I’m not going to tell you that I think this Spaghetti Western is great. In fact, I don’t think it is actually very good at all, but I am glad that I was able to see it. The film has several points of interest starting (and almost stopping) with the American star Lola Falana in the title role. Miss Falana was a singer and dancer who got pulled before the camera to appear in a few movies and television shows over about twenty years. In the early 1960’s she was discovered by Sammy Davis Jr. and launched her successful musical career in 1965. Falana became a major star of Italian television in 1966 and cinema in 1967. In Italy, she learned to speak fluent Italian while starring in three movies and this is the first I’ve ever seen. The film is also known as The Black Tigress but that is a less effective title than Lola Colt, I think.

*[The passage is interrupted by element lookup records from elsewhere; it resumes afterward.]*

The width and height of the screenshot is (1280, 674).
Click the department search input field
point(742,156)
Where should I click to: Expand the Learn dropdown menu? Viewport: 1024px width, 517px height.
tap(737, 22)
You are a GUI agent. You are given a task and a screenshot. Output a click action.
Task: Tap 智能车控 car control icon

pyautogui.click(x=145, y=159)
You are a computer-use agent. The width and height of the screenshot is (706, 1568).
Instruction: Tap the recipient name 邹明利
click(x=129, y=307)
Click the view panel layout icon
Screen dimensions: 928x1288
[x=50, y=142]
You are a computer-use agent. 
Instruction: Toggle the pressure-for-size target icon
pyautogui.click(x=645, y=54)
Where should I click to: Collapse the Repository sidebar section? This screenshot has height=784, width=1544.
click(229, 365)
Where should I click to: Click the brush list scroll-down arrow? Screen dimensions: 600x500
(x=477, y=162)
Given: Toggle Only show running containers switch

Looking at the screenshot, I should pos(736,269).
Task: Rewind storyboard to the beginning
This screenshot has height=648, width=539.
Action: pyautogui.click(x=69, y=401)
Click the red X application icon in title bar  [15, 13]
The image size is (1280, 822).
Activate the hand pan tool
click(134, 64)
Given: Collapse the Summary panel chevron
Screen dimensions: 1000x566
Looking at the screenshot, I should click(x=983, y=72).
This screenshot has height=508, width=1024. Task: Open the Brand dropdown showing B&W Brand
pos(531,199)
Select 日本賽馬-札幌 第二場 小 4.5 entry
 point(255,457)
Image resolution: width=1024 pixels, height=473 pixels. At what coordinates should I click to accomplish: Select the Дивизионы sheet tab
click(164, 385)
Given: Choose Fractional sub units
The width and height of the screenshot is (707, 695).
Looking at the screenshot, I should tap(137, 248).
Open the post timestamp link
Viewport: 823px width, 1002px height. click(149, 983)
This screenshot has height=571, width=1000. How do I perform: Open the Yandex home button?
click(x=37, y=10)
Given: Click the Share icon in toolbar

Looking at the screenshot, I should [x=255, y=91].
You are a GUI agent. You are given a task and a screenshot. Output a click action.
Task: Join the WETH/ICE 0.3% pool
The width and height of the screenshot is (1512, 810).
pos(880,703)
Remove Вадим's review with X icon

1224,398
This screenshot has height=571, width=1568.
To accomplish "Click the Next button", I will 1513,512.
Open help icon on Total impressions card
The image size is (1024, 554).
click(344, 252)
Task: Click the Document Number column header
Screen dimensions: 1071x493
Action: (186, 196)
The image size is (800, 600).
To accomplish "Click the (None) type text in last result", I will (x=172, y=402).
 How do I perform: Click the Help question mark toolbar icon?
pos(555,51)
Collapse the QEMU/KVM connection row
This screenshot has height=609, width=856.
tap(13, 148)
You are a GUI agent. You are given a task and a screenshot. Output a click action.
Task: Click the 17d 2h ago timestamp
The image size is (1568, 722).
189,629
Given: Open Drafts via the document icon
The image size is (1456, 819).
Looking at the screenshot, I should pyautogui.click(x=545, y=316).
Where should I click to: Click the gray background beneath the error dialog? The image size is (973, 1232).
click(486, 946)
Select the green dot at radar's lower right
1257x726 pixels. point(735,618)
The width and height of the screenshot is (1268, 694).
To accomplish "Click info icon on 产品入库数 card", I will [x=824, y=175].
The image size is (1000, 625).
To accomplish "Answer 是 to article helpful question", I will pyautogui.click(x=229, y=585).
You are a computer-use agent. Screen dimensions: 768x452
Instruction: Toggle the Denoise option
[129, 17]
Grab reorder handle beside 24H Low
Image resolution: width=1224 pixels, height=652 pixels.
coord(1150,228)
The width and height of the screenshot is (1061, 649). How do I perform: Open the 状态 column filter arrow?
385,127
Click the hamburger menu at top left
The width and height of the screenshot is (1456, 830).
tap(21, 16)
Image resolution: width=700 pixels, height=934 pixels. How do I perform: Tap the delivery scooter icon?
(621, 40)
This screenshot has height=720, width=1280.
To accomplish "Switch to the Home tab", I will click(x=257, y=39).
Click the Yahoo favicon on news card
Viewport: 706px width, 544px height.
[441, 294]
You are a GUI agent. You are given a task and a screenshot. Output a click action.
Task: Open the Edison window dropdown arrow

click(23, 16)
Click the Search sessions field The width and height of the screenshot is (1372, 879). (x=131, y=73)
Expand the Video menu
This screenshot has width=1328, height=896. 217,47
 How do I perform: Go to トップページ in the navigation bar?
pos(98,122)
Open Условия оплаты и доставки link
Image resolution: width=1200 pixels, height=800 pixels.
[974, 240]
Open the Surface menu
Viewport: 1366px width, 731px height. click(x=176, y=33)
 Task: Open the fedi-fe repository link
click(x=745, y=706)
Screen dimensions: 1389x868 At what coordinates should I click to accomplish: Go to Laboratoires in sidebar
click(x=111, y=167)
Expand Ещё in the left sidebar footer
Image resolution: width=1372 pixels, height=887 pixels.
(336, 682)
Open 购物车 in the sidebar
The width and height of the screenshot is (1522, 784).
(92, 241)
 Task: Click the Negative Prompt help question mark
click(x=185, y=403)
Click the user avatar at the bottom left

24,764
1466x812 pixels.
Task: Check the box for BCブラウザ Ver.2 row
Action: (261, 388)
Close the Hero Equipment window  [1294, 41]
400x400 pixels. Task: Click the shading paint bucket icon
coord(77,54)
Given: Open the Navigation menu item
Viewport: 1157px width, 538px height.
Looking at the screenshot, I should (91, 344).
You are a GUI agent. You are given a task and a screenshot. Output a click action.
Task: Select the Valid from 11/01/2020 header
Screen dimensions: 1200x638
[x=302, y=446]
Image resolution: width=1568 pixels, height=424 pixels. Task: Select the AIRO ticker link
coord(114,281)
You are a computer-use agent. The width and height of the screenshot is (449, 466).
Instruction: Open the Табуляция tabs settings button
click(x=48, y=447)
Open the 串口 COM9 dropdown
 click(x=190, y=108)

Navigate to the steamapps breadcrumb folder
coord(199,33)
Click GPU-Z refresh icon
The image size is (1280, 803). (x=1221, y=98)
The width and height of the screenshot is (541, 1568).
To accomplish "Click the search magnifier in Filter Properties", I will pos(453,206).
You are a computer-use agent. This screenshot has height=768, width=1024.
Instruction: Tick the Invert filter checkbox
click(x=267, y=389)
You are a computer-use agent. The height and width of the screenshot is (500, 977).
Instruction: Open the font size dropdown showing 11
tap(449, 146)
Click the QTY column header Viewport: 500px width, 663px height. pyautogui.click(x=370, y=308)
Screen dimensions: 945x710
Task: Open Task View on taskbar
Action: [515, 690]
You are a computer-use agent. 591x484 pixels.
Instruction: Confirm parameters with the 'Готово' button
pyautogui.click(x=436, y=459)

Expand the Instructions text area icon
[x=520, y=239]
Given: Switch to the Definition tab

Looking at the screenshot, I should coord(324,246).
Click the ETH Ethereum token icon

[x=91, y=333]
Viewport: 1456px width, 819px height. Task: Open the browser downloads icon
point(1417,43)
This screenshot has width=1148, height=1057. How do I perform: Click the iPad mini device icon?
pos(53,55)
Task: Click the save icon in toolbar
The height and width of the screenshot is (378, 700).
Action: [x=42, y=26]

Her character does serve to inspire reluctant townspeople to stand up to the local bad guy landowner but Tigress seems a little much.
Miss Falana is used in the film primarily for her beauty as she plays the leader of a troupe of showgirls on their way west. She also has three singing scenes which show off her vocal skills or at least her lip-synching ability. The songs in two cases are hilariously modern and out of place sounding like a couple of pop singles plucked right off the radio. As soon as the music started I laughed as the five members of the onstage band were missing at least four musical instruments audible on the soundtrack, unless there was a hidden drummer and horn section behind a barroom wall. Still, the songs were fun although I did begin to wonder what the other ladies she was travelling with actually did as part of the stage show.
The non-Lola parts of the film that I enjoyed were a couple of pretty well-done fistfights that felt surprisingly visceral. During these sequences the movie takes on a life it otherwise is missing. But other than that, the film is mostly a collection of standard western scenes scattered around the running time culminating in a gun battle that wraps things up happily. One small surprise is the fate of a barefoot urchin running around the town but that isn’t enough to make this more than a barely passable 77 minutes best left for the genre curious.